Yang Li received the B.E. degree in electrical engineering from Wuhan University, Wuhan, China, in 2007, and the M.Sc. and Ph.D. degrees in power engineering from Nanyang Technological University (NTU), Singapore, in 2008 and 2015, respectively. He was with the Energy Research Institute, NTU, the School of Electrical Engineering and Computer Science, Queensland University of Technology, Brisbane, QLD, Australia, the School of Automation, Wuhan University of Technology, Wuhan, and the Department of Electrical Engineering, Chalmers University of Technology, Gothenburg, Sweden. He is currently a Professor with the School of Electrical Engineering and Automation, Wuhan University. His research interests include modeling, operation, and control of renewable and energy storage systems in modern power grids and the transport sector.
Jinrui Tang received the B.S. degree in electrical engineering from Zhejiang University, Hangzhou, China, in 2009, and the Ph.D. degree in electrical engineering from the School of Electrical and Electronics Engineering, Huazhong University of Science and Technology, Wuhan, China, in 2014. He is currently an Associate Professor with the School of Automation, Wuhan University of Technology, Wuhan. His research interests include power system protection and control.
Jianwei Shao was born in Shandong, China, in 1992. He received the B.Sc. degree in electrical engineering and automation from Harbin Institute of Technology, Harbin, China, in 2014 and received the Ph.D. degree in electrical engineering from Wuhan University, Wuhan, China, in 2023. From 2019 to 2020, he was a Research Assistant with the Department of Electrical Engineering, Hong Kong Polytechnic University, Hong Kong, China. He is currently a Postdoctoral Researcher with the School of Electrical Engineering and Automation, Wuhan University, Wuhan, China. His current research interests include condition sensing of power equipment, fault diagnosis, and energy storage system management.
The large-scale integration of renewable energy resources, power electronic devices, and hybrid AC/DC networks is transforming modern power systems into highly coupled, low-inertia, and multi-timescale dynamic systems. Disturbances can propagate through complex electrical and control interactions across regions and heterogeneous devices, potentially leading to stability degradation, protection malfunctions, power imbalance, and risk escalation. Meanwhile, emerging resources such as grid-forming renewable generation, HVDC systems, energy storage, and controllable loads provide new opportunities for enhancing system resilience while introducing significant challenges to system analysis, risk awareness, and coordinated control.

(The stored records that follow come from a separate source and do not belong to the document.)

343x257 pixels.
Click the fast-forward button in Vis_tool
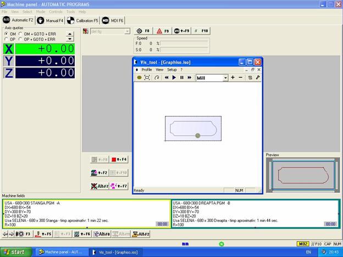pyautogui.click(x=189, y=78)
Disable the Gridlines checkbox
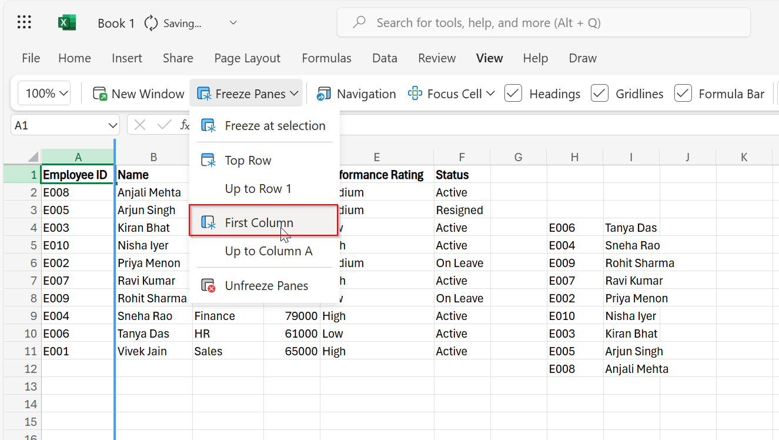The width and height of the screenshot is (779, 440). click(x=599, y=93)
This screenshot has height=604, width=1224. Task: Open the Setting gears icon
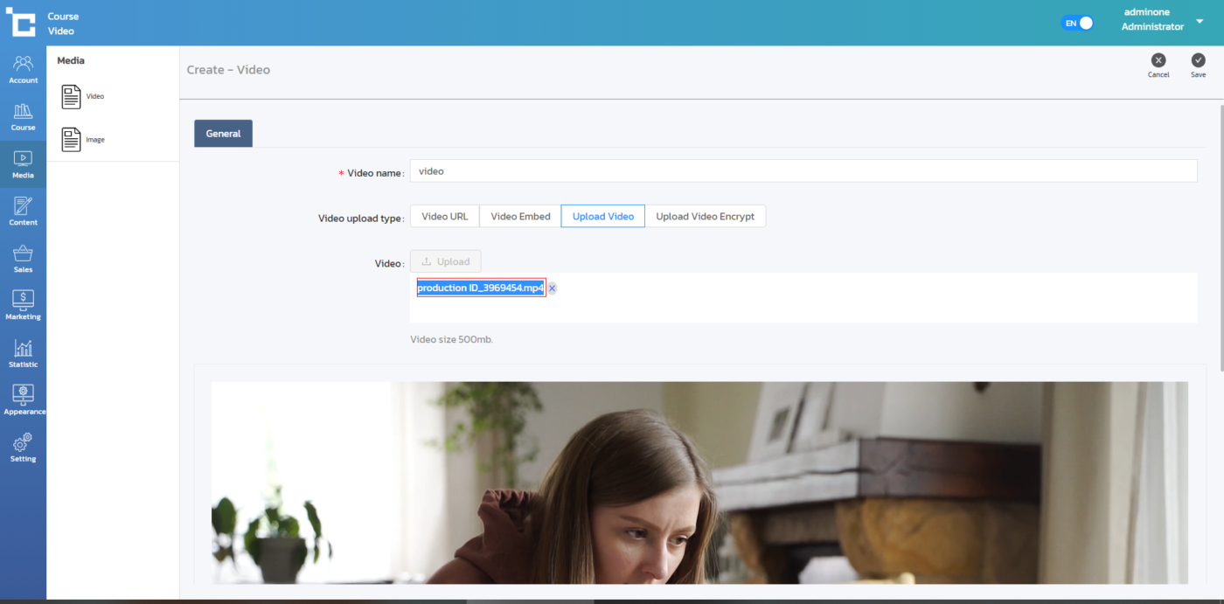tap(23, 446)
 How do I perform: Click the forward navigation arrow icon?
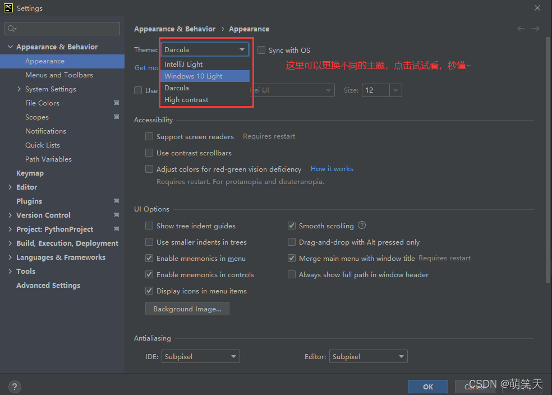click(x=536, y=29)
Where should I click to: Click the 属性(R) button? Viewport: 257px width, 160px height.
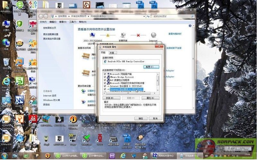(150, 98)
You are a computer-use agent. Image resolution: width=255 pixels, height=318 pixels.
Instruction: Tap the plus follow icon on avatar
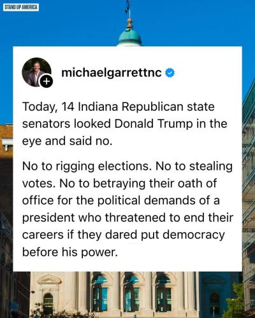(x=47, y=81)
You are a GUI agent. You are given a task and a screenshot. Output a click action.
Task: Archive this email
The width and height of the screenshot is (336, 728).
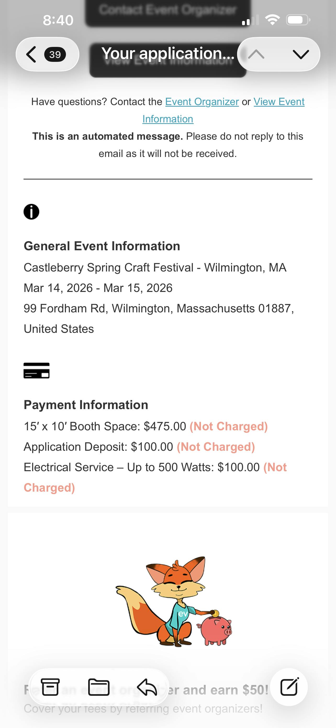[50, 687]
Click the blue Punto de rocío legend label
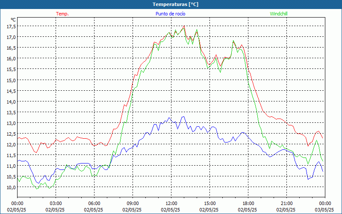This screenshot has height=214, width=342. 171,14
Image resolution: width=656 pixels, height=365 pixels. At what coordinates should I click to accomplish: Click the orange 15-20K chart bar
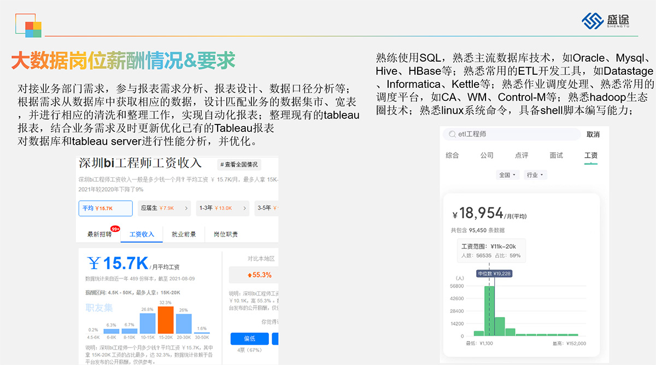(x=165, y=320)
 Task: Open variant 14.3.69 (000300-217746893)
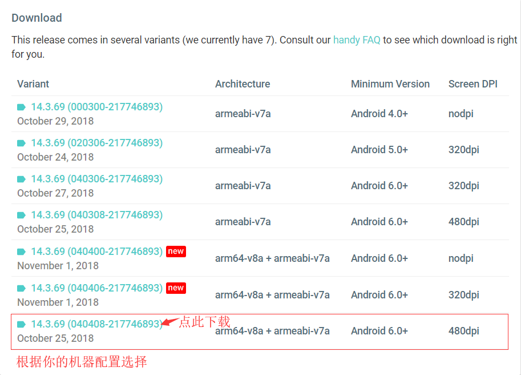tap(96, 107)
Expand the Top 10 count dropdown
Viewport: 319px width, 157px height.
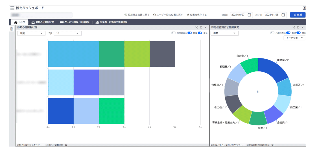(x=67, y=33)
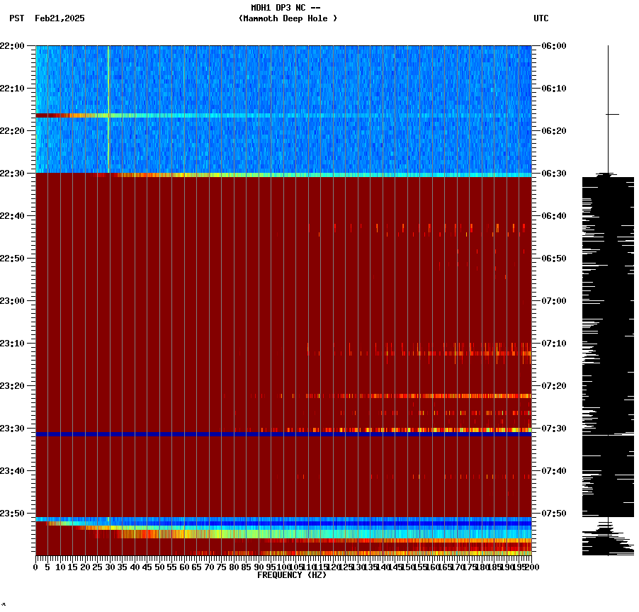
Task: Click the blue noise band at 23:31
Action: [213, 433]
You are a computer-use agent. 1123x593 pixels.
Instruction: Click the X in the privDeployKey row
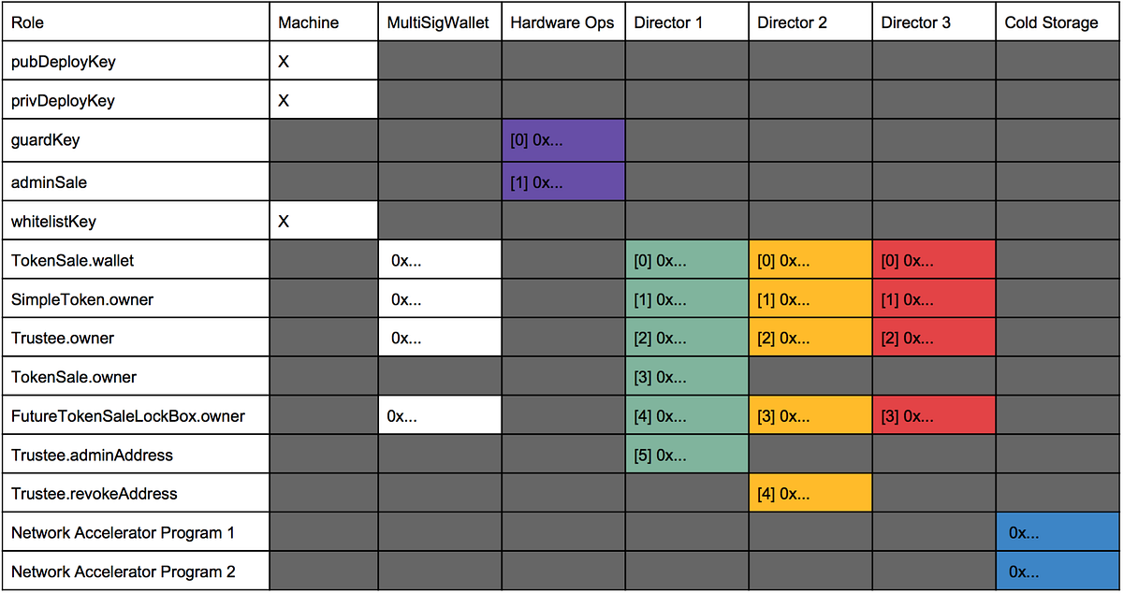284,100
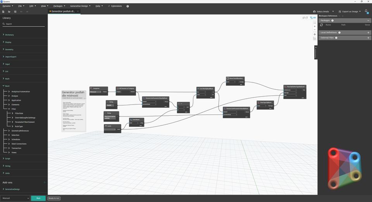This screenshot has height=202, width=372.
Task: Zoom in using the canvas plus icon
Action: [315, 26]
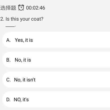This screenshot has width=110, height=110.
Task: Tap the letter 'C.' label
Action: click(8, 80)
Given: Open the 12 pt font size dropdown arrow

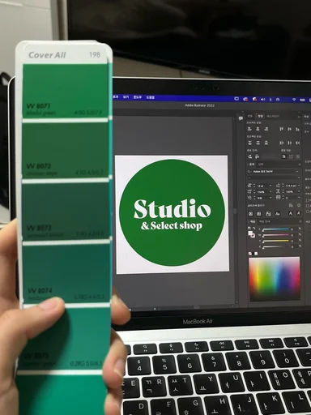Looking at the screenshot, I should point(271,186).
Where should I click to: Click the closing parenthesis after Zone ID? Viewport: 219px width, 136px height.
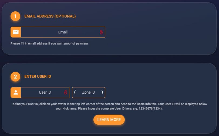click(102, 92)
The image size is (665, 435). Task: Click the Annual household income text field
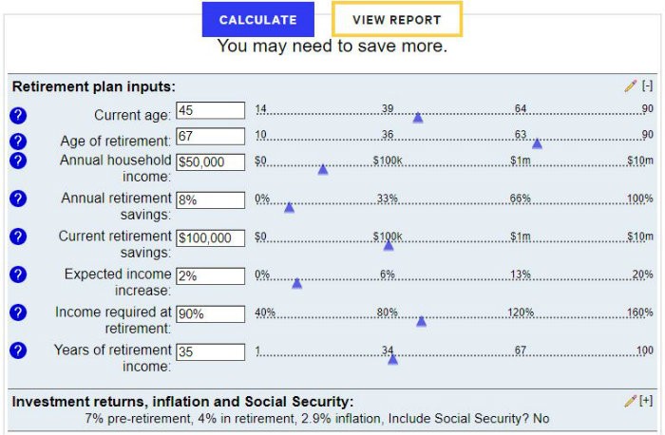point(210,162)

This special session focuses on key theories and technologies for improving the security, stability, and resilience of new power systems. Topics include fault propagation and risk evolution mechanisms, stability analysis and assessment, dynamic risk early warning and situational awareness, grid-forming converter control and fault ride-through capability, coordinated AC/DC system operation, multi-timescale resource coordination and optimization, protection and security control, and resilience enhancement under extreme events. The session aims to advance innovative theories, methodologies, and technologies for secure, reliable, and resilient power system operation.